Mutagenesis of acidic residues in the oxygenase domain of inducible nitric-oxide synthase identifies a glutamate involved in arginine binding.

The oxygenase domain of the mouse cytokine-inducible nitric-oxide synthase (iNOSox, amino acids 1-498) binds heme, tetrahydrobiopterin, and the substrate Arg and is the domain responsible for catalyzing nitric oxide synthesis and maintaining the enzyme's active dimeric structure. To further understand iNOSox structure-function, we carried out alanine point mutagenesis on 15 conserved acidic residues located within a region of iNOSox (amino acids 352-473) that shares sequence homology with the pterin-binding module in dihydrofolate reductases and may be important for iNOSox subunit dimerization and/or Arg binding. Five point mutants were identical or nearly identical to wild-type, while 10 exhibited a range of defects that included low heme content (2), heme ligand instability (2), defective dimerization (2), and poor Arg and/or tetrahydrobiopterin binding (4). Mutations that caused defective tetrahydrobiopterin binding were also associated with other defects. In contrast, two mutants (E371A and D376A) exhibited an exclusive defect in Arg binding.
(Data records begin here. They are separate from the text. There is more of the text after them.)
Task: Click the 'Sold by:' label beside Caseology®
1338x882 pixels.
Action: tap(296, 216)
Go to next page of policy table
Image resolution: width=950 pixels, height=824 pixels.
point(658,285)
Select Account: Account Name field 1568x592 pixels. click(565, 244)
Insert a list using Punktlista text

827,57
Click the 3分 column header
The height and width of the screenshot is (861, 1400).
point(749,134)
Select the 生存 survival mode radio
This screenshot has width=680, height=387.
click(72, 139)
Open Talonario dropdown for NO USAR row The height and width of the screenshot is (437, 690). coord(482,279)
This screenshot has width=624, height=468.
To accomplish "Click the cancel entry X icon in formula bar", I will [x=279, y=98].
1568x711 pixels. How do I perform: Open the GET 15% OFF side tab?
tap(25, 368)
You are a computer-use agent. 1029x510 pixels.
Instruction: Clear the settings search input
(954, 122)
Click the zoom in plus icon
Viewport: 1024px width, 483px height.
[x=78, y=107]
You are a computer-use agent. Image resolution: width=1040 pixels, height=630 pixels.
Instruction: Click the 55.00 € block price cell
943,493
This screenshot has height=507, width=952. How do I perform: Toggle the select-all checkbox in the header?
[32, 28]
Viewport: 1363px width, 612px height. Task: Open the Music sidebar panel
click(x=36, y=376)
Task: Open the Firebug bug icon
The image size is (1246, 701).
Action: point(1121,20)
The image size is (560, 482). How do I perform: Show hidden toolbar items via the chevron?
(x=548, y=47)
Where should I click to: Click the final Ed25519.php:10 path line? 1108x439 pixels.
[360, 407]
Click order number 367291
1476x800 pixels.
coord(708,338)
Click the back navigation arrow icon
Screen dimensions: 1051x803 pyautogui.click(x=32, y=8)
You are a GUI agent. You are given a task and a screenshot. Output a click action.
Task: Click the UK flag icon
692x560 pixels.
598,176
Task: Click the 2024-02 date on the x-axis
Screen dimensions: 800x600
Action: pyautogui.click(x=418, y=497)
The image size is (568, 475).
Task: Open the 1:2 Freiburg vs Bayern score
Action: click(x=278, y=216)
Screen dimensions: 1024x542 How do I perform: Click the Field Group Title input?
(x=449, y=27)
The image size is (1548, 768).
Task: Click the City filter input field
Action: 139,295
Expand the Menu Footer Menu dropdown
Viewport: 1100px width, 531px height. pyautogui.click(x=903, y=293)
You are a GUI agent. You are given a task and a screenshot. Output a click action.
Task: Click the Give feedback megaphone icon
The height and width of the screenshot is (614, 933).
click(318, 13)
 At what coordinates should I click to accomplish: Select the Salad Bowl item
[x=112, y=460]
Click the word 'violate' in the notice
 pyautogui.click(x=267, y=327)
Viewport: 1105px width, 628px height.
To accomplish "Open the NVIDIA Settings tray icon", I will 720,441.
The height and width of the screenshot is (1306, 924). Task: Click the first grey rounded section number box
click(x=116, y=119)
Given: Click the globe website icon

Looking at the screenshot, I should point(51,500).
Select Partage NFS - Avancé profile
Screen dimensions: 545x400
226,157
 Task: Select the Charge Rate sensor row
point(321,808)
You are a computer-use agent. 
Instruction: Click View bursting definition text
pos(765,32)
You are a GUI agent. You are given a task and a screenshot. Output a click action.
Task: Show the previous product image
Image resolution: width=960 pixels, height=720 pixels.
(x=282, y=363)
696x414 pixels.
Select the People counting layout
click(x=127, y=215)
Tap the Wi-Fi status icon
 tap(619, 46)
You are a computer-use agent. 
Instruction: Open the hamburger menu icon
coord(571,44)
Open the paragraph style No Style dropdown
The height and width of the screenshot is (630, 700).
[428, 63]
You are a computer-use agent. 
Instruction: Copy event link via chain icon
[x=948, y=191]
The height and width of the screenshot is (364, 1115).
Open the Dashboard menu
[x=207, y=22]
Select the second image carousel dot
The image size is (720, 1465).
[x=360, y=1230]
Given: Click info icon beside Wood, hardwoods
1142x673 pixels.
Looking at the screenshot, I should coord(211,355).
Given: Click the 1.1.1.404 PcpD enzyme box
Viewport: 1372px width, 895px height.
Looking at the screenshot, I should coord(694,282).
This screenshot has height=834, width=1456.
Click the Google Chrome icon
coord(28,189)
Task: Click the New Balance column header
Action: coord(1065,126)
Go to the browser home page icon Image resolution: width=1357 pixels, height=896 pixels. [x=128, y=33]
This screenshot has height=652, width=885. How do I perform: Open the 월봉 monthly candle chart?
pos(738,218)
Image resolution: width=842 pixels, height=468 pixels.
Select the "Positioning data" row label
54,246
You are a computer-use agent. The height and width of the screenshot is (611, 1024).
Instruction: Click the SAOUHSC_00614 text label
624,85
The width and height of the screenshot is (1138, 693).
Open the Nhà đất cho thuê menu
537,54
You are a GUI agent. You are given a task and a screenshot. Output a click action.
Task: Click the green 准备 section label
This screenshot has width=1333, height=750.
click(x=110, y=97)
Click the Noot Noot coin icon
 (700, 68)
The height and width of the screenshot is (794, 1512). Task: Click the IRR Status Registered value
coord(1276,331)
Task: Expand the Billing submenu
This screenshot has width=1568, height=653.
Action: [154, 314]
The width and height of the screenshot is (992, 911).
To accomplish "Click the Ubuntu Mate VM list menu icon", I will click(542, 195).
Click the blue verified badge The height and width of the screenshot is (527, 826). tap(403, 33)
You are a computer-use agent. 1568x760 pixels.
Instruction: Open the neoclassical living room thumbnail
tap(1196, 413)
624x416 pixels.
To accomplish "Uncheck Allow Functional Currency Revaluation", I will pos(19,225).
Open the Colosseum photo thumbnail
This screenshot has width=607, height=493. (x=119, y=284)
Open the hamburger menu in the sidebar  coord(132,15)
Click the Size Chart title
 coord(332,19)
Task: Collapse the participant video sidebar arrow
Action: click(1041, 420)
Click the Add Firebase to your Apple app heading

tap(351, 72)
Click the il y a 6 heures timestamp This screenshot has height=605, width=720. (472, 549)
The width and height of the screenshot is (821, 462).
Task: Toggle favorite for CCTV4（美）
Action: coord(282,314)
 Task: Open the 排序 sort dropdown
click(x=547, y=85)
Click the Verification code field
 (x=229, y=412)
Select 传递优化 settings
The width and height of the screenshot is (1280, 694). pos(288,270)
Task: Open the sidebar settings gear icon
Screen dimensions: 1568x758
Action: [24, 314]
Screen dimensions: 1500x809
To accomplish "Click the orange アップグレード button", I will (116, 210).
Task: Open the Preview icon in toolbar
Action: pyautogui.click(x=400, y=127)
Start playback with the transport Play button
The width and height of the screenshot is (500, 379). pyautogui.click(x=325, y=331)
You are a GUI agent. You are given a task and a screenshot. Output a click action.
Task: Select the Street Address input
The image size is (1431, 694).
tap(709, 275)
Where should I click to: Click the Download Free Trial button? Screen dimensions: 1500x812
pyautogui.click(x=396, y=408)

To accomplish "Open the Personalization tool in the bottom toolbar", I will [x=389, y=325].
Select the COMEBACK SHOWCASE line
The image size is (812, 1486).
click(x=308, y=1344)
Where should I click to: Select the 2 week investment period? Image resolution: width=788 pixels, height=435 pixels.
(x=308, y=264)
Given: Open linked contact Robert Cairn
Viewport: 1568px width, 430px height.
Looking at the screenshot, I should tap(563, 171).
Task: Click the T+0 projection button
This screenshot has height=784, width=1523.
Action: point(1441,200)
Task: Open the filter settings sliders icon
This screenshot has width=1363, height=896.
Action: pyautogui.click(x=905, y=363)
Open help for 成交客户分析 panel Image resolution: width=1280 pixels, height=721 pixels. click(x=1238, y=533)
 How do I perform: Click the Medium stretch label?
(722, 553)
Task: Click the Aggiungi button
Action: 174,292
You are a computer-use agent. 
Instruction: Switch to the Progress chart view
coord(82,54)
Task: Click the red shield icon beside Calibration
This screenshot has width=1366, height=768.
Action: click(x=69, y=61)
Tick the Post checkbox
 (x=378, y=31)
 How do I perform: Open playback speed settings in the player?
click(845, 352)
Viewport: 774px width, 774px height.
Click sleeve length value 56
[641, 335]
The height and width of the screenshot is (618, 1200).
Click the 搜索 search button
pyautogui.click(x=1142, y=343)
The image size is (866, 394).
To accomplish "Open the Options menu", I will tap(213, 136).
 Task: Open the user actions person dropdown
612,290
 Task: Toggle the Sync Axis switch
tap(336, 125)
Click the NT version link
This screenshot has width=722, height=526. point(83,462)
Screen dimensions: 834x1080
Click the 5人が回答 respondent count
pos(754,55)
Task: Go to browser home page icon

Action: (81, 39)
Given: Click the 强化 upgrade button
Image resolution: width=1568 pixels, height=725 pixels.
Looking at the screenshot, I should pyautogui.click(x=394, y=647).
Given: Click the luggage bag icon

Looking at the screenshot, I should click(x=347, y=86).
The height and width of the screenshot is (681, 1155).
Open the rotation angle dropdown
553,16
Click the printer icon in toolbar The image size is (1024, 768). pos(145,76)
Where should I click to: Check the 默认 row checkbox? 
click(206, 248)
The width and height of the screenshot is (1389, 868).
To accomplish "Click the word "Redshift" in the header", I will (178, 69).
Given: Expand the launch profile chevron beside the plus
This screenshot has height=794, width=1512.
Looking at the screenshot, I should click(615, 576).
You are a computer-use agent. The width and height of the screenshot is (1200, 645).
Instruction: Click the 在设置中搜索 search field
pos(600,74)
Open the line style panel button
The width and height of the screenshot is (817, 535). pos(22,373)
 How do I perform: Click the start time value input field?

These mutants were dimeric, indicating that dimerization of iNOSox in Escherichia coli does not require Arg. In one case (E371A), the defect in Arg binding was absolute, as assessed by spectral perturbation, radioligand binding, and catalytic studies. We conclude that mutagenesis of conserved acidic residues within this region of iNOSox can lead to exclusive defects in dimerization and in Arg binding. Modeling considerations predict that the E371 carboxylate may participate in Arg binding by interacting with its guanidine moiety.